:: Data for review

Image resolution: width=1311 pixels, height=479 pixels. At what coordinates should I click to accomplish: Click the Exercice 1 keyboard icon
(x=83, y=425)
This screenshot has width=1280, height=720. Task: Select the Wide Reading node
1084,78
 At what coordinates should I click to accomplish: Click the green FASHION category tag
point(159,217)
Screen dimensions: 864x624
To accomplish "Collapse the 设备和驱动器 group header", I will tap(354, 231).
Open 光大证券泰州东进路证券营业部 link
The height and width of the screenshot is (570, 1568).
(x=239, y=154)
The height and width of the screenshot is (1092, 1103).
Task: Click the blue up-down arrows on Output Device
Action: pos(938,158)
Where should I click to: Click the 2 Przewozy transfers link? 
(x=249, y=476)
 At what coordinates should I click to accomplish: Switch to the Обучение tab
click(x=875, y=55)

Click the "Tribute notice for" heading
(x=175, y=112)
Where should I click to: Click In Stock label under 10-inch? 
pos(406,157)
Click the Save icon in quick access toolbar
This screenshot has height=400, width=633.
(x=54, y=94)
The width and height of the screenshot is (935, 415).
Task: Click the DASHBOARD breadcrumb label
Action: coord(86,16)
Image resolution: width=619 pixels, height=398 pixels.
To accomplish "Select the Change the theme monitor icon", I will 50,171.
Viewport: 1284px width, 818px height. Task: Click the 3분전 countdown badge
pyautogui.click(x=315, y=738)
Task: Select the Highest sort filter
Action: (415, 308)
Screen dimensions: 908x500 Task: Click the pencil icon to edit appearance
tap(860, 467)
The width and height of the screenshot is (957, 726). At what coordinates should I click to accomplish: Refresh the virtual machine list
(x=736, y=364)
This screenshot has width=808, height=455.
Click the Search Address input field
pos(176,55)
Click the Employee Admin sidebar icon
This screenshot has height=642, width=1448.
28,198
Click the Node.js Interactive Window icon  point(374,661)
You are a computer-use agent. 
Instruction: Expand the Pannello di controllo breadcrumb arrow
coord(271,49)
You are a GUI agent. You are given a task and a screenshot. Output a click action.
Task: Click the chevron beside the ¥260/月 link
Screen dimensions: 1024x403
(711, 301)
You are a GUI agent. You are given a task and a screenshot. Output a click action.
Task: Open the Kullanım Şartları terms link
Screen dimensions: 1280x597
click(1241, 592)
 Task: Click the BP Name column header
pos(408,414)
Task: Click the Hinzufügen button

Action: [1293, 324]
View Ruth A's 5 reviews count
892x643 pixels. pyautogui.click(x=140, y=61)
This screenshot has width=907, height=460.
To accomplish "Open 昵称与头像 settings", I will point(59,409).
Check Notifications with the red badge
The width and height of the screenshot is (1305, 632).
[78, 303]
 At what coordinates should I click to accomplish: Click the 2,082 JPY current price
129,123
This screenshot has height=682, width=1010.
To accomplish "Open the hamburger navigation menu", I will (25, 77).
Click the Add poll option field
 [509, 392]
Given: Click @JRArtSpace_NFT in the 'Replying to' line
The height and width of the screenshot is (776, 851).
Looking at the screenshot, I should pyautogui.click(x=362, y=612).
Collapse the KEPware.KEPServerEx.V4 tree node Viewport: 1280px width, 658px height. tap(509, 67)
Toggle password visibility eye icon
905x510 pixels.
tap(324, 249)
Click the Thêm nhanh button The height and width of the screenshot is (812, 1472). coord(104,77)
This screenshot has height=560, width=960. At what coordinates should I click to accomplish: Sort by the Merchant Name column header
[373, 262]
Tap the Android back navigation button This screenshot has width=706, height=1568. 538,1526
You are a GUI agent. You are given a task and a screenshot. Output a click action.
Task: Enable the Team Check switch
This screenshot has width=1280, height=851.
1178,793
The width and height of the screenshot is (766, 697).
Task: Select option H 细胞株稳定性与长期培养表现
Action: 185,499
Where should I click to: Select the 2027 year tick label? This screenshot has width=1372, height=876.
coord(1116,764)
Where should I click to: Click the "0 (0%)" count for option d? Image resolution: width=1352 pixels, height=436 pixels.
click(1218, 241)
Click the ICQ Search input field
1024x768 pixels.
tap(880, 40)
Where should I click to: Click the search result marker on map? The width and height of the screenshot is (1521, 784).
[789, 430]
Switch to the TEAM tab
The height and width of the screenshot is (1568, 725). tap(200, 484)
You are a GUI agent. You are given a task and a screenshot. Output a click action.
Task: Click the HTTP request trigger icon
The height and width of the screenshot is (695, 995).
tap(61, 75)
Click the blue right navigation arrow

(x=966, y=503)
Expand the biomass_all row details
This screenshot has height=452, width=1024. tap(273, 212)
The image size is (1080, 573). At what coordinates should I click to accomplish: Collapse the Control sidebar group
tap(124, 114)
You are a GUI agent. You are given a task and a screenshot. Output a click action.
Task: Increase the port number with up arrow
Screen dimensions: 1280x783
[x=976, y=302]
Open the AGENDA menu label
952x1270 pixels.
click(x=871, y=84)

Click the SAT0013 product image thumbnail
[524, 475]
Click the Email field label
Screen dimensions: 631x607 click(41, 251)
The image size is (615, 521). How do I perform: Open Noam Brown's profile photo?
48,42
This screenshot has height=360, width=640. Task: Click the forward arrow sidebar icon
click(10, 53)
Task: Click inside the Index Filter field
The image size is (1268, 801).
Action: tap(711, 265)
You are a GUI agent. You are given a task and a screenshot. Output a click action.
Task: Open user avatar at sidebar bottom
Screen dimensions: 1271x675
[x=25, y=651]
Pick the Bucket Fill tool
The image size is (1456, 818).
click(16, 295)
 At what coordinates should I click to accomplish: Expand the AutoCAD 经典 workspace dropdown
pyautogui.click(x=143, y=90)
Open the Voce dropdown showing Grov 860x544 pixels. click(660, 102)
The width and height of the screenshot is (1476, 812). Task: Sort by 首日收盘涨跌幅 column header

::::

■ Assignment
Reproduce each entry precisely, so that nothing differs from the original.

■ Solution to this problem
Image resolution: width=1311 pixels, height=479 pixels. At what coordinates should I click to accomplish: Click the Exercice 1 keyboard icon
(x=83, y=425)
This screenshot has width=1280, height=720. Task: Select the Wide Reading node
1084,78
 At what coordinates should I click to accomplish: Click the green FASHION category tag
point(159,217)
Screen dimensions: 864x624
To accomplish "Collapse the 设备和驱动器 group header", I will tap(354, 231).
Open 光大证券泰州东进路证券营业部 link
The height and width of the screenshot is (570, 1568).
(x=239, y=154)
The height and width of the screenshot is (1092, 1103).
Task: Click the blue up-down arrows on Output Device
Action: pos(938,158)
Where should I click to: Click the 2 Przewozy transfers link? 
(x=249, y=476)
 At what coordinates should I click to accomplish: Switch to the Обучение tab
click(x=875, y=55)

Click the "Tribute notice for" heading
(x=175, y=112)
Where should I click to: Click In Stock label under 10-inch? 
pos(406,157)
Click the Save icon in quick access toolbar
This screenshot has height=400, width=633.
(x=54, y=94)
The width and height of the screenshot is (935, 415).
Task: Click the DASHBOARD breadcrumb label
Action: coord(86,16)
Image resolution: width=619 pixels, height=398 pixels.
To accomplish "Select the Change the theme monitor icon", I will 50,171.
Viewport: 1284px width, 818px height. Task: Click the 3분전 countdown badge
pyautogui.click(x=315, y=738)
Task: Select the Highest sort filter
Action: (415, 308)
Screen dimensions: 908x500 Task: Click the pencil icon to edit appearance
tap(860, 467)
The width and height of the screenshot is (957, 726). At what coordinates should I click to accomplish: Refresh the virtual machine list
(x=736, y=364)
This screenshot has width=808, height=455.
Click the Search Address input field
pos(176,55)
Click the Employee Admin sidebar icon
This screenshot has height=642, width=1448.
28,198
Click the Node.js Interactive Window icon  point(374,661)
You are a computer-use agent. 
Instruction: Expand the Pannello di controllo breadcrumb arrow
coord(271,49)
You are a GUI agent. You are given a task and a screenshot. Output a click action.
Task: Click the chevron beside the ¥260/月 link
Screen dimensions: 1024x403
(711, 301)
You are a GUI agent. You are given a task and a screenshot. Output a click action.
Task: Open the Kullanım Şartları terms link
Screen dimensions: 1280x597
click(1241, 592)
 Task: Click the BP Name column header
pos(408,414)
Task: Click the Hinzufügen button

Action: [1293, 324]
View Ruth A's 5 reviews count
892x643 pixels. pyautogui.click(x=140, y=61)
This screenshot has width=907, height=460.
To accomplish "Open 昵称与头像 settings", I will point(59,409).
Check Notifications with the red badge
The width and height of the screenshot is (1305, 632).
[78, 303]
 At what coordinates should I click to accomplish: Click the 2,082 JPY current price
129,123
This screenshot has height=682, width=1010.
To accomplish "Open the hamburger navigation menu", I will (25, 77).
Click the Add poll option field
 [509, 392]
Given: Click @JRArtSpace_NFT in the 'Replying to' line
The height and width of the screenshot is (776, 851).
Looking at the screenshot, I should pyautogui.click(x=362, y=612).
Collapse the KEPware.KEPServerEx.V4 tree node Viewport: 1280px width, 658px height. tap(509, 67)
Toggle password visibility eye icon
905x510 pixels.
tap(324, 249)
Click the Thêm nhanh button The height and width of the screenshot is (812, 1472). coord(104,77)
This screenshot has height=560, width=960. At what coordinates should I click to accomplish: Sort by the Merchant Name column header
[373, 262]
Tap the Android back navigation button This screenshot has width=706, height=1568. 538,1526
You are a GUI agent. You are given a task and a screenshot. Output a click action.
Task: Enable the Team Check switch
This screenshot has width=1280, height=851.
1178,793
The width and height of the screenshot is (766, 697).
Task: Select option H 细胞株稳定性与长期培养表现
Action: 185,499
Where should I click to: Select the 2027 year tick label? This screenshot has width=1372, height=876.
coord(1116,764)
Where should I click to: Click the "0 (0%)" count for option d? Image resolution: width=1352 pixels, height=436 pixels.
click(1218, 241)
Click the ICQ Search input field
1024x768 pixels.
tap(880, 40)
Where should I click to: Click the search result marker on map? The width and height of the screenshot is (1521, 784).
[789, 430]
Switch to the TEAM tab
The height and width of the screenshot is (1568, 725). tap(200, 484)
You are a GUI agent. You are given a task and a screenshot. Output a click action.
Task: Click the HTTP request trigger icon
The height and width of the screenshot is (695, 995).
tap(61, 75)
Click the blue right navigation arrow

(x=966, y=503)
Expand the biomass_all row details
This screenshot has height=452, width=1024. tap(273, 212)
The image size is (1080, 573). At what coordinates should I click to accomplish: Collapse the Control sidebar group
tap(124, 114)
You are a GUI agent. You are given a task and a screenshot. Output a click action.
Task: Increase the port number with up arrow
Screen dimensions: 1280x783
[x=976, y=302]
Open the AGENDA menu label
952x1270 pixels.
click(x=871, y=84)

Click the SAT0013 product image thumbnail
[524, 475]
Click the Email field label
Screen dimensions: 631x607 click(41, 251)
The image size is (615, 521). How do I perform: Open Noam Brown's profile photo?
48,42
This screenshot has height=360, width=640. Task: Click the forward arrow sidebar icon
click(10, 53)
Task: Click inside the Index Filter field
The image size is (1268, 801).
Action: tap(711, 265)
You are a GUI agent. You are given a task and a screenshot. Output a click action.
Task: Open user avatar at sidebar bottom
Screen dimensions: 1271x675
[x=25, y=651]
Pick the Bucket Fill tool
The image size is (1456, 818).
click(16, 295)
 At what coordinates should I click to accomplish: Expand the AutoCAD 经典 workspace dropdown
pyautogui.click(x=143, y=90)
Open the Voce dropdown showing Grov 860x544 pixels. click(660, 102)
The width and height of the screenshot is (1476, 812). Task: Sort by 首日收盘涨跌幅 column header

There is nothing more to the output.